Microsoft despidió aproximadamente 4,800 empleados el lunes, un 2,1% de su plantilla global. Los recortes afectaron sobre todo a las divisiones de Xbox y ventas comerciales. Es la última de una serie de despidos que alimentan los temores sobre la inteligencia artificial desplazando trabajadores humanos. La compañía citó la necesidad de reasignar recursos hacia prioridades estratégicas, incluyendo inversiones en IA.


Seamos claros: esto no es una historia de pérdida de empleos. Es una historia de transformación. Microsoft apuesta fuerte por la IA y eso implica reconfigurar su fuerza laboral. Sí, 5,000 personas perdieron su trabajo y eso duele. Pero cada revolución tecnológica tiene sus víctimas. La máquina de vapor desplazó a los tejedores. Internet mató a las agencias de viajes. Ahora la IA está cambiando las ventas y los videojuegos.

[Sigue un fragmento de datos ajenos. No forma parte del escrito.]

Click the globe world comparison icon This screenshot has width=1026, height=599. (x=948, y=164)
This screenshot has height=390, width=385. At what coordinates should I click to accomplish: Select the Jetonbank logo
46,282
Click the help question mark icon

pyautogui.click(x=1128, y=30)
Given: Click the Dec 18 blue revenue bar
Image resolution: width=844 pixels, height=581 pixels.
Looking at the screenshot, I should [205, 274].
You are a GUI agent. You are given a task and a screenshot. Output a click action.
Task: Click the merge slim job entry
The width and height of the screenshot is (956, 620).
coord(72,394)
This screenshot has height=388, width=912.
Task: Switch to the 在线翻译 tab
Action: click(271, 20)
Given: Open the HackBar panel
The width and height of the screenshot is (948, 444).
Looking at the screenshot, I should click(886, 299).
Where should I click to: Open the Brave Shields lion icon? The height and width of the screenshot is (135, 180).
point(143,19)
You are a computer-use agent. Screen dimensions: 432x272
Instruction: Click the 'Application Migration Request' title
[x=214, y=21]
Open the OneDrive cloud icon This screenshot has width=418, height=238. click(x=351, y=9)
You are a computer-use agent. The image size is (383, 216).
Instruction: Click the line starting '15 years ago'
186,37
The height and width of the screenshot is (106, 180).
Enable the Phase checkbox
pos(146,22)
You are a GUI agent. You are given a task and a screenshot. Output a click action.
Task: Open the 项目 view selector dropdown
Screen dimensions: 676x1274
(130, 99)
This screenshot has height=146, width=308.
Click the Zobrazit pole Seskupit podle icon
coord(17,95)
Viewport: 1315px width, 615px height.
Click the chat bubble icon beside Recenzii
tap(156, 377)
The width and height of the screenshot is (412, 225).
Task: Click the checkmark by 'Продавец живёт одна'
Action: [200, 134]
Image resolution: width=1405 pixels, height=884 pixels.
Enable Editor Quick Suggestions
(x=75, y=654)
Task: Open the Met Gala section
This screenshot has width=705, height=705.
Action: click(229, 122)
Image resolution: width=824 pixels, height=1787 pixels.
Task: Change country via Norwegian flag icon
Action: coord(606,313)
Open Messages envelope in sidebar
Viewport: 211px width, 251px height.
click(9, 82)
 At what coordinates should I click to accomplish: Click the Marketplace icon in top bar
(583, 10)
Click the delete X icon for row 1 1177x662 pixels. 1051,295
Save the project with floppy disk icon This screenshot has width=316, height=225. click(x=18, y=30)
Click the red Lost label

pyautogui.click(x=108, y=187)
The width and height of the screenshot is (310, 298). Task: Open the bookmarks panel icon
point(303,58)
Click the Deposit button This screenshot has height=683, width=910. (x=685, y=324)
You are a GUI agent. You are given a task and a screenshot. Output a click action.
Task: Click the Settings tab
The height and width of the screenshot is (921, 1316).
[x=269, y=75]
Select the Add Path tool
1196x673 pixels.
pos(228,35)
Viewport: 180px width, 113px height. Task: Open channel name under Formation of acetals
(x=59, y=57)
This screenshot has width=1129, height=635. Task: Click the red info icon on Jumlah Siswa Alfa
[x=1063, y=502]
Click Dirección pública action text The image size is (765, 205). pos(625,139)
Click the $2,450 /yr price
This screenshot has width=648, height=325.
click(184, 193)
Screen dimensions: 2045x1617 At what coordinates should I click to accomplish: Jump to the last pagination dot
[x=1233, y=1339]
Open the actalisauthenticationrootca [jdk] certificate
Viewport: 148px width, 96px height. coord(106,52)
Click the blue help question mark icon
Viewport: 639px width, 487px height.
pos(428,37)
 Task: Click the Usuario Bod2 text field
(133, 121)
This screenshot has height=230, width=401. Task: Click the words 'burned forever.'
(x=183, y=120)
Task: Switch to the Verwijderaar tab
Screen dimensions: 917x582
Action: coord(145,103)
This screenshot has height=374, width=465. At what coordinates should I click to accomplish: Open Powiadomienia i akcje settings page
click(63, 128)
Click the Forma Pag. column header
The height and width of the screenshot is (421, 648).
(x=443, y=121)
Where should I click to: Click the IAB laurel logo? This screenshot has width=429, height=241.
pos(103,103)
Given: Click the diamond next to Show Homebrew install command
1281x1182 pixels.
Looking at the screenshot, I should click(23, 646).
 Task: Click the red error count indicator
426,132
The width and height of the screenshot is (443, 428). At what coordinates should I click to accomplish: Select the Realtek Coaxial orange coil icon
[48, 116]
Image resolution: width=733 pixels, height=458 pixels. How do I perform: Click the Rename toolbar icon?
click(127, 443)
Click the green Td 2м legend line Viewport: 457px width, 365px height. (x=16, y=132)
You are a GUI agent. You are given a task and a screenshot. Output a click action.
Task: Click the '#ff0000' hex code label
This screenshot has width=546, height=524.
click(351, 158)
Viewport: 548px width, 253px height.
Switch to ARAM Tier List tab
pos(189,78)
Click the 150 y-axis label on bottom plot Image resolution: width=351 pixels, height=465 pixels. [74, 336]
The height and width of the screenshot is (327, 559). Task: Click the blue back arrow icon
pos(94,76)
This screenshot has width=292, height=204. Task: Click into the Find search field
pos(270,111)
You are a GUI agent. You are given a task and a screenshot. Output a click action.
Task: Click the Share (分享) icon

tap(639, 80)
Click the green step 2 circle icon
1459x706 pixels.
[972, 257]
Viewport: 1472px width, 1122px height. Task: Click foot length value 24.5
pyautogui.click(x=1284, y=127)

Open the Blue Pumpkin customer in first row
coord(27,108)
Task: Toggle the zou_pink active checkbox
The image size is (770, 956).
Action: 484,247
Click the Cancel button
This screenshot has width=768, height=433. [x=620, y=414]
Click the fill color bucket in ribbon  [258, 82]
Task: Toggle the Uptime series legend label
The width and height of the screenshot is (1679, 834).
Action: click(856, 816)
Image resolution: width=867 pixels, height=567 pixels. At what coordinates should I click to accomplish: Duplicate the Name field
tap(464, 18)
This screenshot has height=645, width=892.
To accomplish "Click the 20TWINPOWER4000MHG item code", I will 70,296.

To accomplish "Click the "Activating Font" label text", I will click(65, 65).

La verdadera pregunta no es si la IA reemplazará empleos, sino qué nuevos roles creará. Microsoft está contratando ingenieros de IA, eticistas y científicos de datos. Los recortes en Xbox pueden indicar un giro hacia el desarrollo de juegos impulsado por IA. Esto es evolución, no extinción. Debemos enfocarnos en la recapacitación y la educación. El futuro pertenece a quienes se adaptan.